16 Nisan 2017 tarihinde karar vermişim Kahve Bahane demeye. O zamandan bu zamana kah sevinçlerimi, üzüntülerimi kah heyecanlarımı, beklentilerimi yazdım. 2019 yılının sonlarına doğru acaba yeni yılda da yazmaya devam etmeli mi yoksa yeni bir seri mi başlatmalı sorusu geliyor aklıma. Bakalım önümde karar vermek için en azından bir ay daha var.
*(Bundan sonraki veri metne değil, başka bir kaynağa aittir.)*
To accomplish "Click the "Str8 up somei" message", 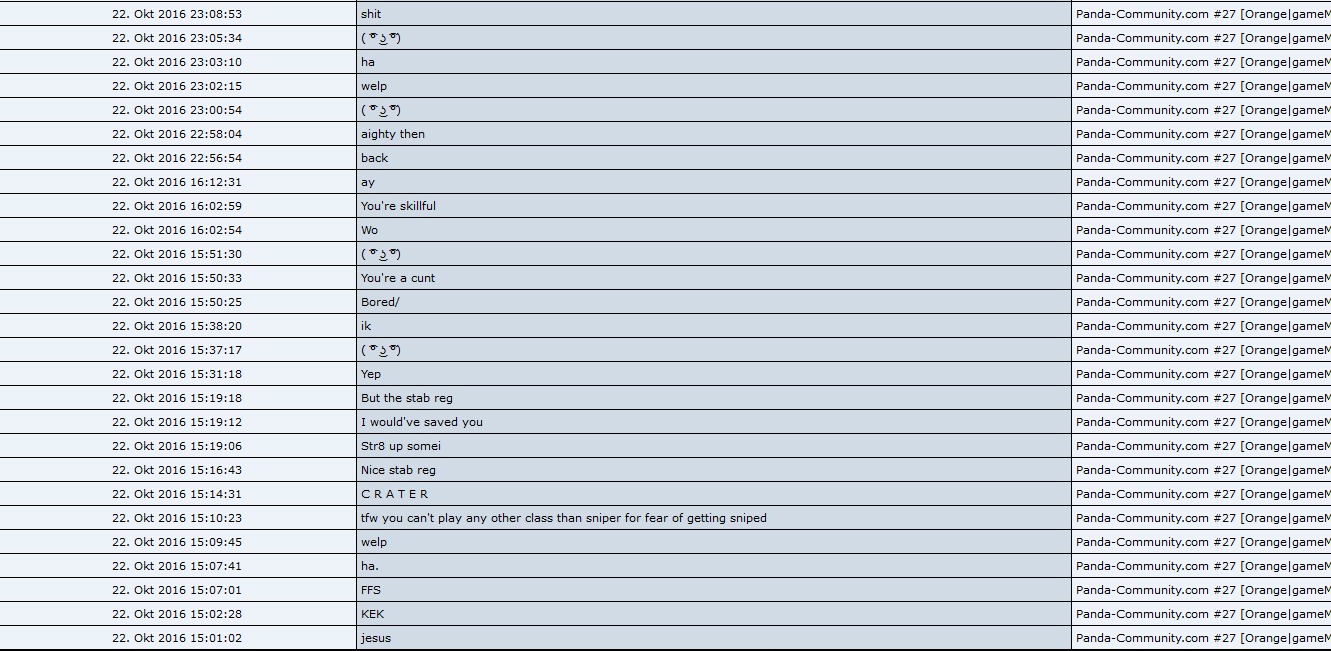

Zaman yine geçti gitti. Çocukken 2020'li yıllarda uçan arabalar olacağını zannederdik. Gerçek hiç de öyle olmadı. Biz yine ulaşımı otobüslerle, uçamayan arabalarla sağlıyoruz. Arabalar uçar mı, uçması iyi mi olur, kötü mü? orası tartışılır. İçinde bulunduğumuz zamanda gelişim kaplumbağa hızıyla ilerlerken, şimdi de Mars adlı bir dizide 2042 yılında insanoğlunun Mars'a yerleşme macerası izliyorum. Ve yine aklıma o soru. 2020 yılında uçan arabalar yoksa 2042 yılında da Mars'a yolculuk olmayacak mı?
2042 benim için kritik bir yıl. Ölmez sağ kalırsam, masa başında sekiz saat geçirmeye tahammül edebilirsem, o yıl emekli olacağım. Eee o zaman emekli paramla bir Mars'a gider gelirim değil mi? Belki de hiç geri gelmem. Orada kalırım.
Şimdilerde gidip geldiğim tek yer ofis. Kasım ayıdır, soğuktur demedim geçen hafta bisikletimle gittim işe. Böylelikle hayatımda bir ilki daha gerçekleştirmiş oldum. İki derecede bisiklet kullandım. Ben ki hava 18 derecenin altına düşünce isyan eden, donan insanım. Ve şimdi geldiğim noktaya bakın.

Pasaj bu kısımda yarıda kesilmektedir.